Nè esclusione dalle Coppe e né blocco del mercato. Questo è chiaro.
Ci saranno altre sanzioni. Ma il danno d'immagine rimane, la solidità "aziendale" è stata messa UFFICIALMENTE in discussione.
Quali presupposti ci sono per ripartire?


----------



## Lineker10 (23 Maggio 2018)

Djerry ha scritto:


> Certamente, sono quei due livelli paralleli che convergono nella valutazione UEFA.
> 
> Ma il motivo formale per cui il Milan va sotto processo non è strettamente finanziario riferito alla proprietà, bensì è strettamente strutturale al discorso del bilancio aggregato, e cito: _in particolare per la violazione della regola del pareggio di bilancio (break-even rule)._
> 
> ...



Il problema del break even si risolve facilmente con le plusvalenze pesanti di Suso e Donnarumma agli occhi della UEFA. 

E' un problema centrale ma alla fine risolvibile.


----------



## Sotiris (23 Maggio 2018)

Super_Lollo ha scritto:


> Ovviamente è cosi.
> L'isterismo è gia partito e Li è un lestofante.
> Basterebbe solo fermarsi un attimo a ragionare e non farlo solo di pancia.



francamente condivido.
questo passare da Mirabelli/Fassone divinità a "sono peggio di Farina, Galliani, ecc ecc" mi lascia interdetto.


----------



## shevchampions (23 Maggio 2018)

GP7 ha scritto:


> Ammiro la tua calma di fronte a questa situazione.
> Io vorrei anche provare a ragionare, ma non ho elementi sufficienti per poterlo fare.
> Non si capisce nemmeno troppo quale sia il capo d'accusa.
> Ma una cosa è certa a mio modo di vedere. Se Li ne avesse la capacità economica o la forza, avrebbe già migliorato l'esposizione debitoria e rifinanziato. Non l'ha ancora fatto, viene da chiedersi se tra i perchè ce ne sia almeno uno non negativo. Ma non mi pare ragionevole crederlo.



Esatto. Io pure non sono il più calmo qua dentro, ma vista la "discussione" ieri nei vari topic del forum, forse tra i più lucidi. 

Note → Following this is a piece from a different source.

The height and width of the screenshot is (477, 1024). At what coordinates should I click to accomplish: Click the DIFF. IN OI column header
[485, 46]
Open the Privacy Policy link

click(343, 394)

Le ipotesi sostenute sono due, estreme ed opposte:

1) La UEFA ce l'ha col Milan e lo vuol far fuori. Questo ragionamento parte dalle parole di Platini qualche settimana fa (parlò di estrazioni truccate), dagli accoppiamenti in Champions costantemente con il Barcelona, dalla partita con l'Arsenal di quest'anno. Secondo questa prospettiva, la bocciatura del VA è ingiustificata perchè prende atto dei debiti del proprietario e non della società, in maniera pregiudizievole rispetto a possibilità di risolverlo nel futuro. Il problema qua è che non si sa perchè ce l'abbiano col Milan.
2) La UEFA sta tutelando il Milan da un'associazione a delinquere, e non vuol stringere la mano al diavolo divenendone complice. A supporto di questa tesi ci son molte ipotesi, tra cui quella che citi tu (che è poi il punto sottolineato nel comunicato ufficiale UEFA), la mancanza di continuità aziendale (parametro che rientra nel regolamento ufficiale UEFA), la mancanza di trasparenza nel caso in cui il Milan dovesse essere messo all'asta (a questo punto, Elliot già lo saprebbe). Dopo il VA, l'UEFA ha concesso 5-6 mesi di tempo (non uno) al Milan per rifinanziare il debito. Nonostante le pubbliche rassicurazioni di Fassone, il debito non è stato rifinanziato, gli stessi dati sono stati ripresentati alla commissione che li ha, di conseguenza, rimandati al mittente. 

Ora, io son più per la seconda, ma non mi ci ritrovo completamente. In qualunque caso, saremmo nel baratro, perchè le conseguenze sarebbero simili e disastrose. Se il Milan dovesse essere escluso dalle coppe, la discesa, a mio modo di vedere, sarebbe inesorabile e di lungo periodo, perchè più probabile, di conseguenza, che possa riflettere uno dei due punti sopra.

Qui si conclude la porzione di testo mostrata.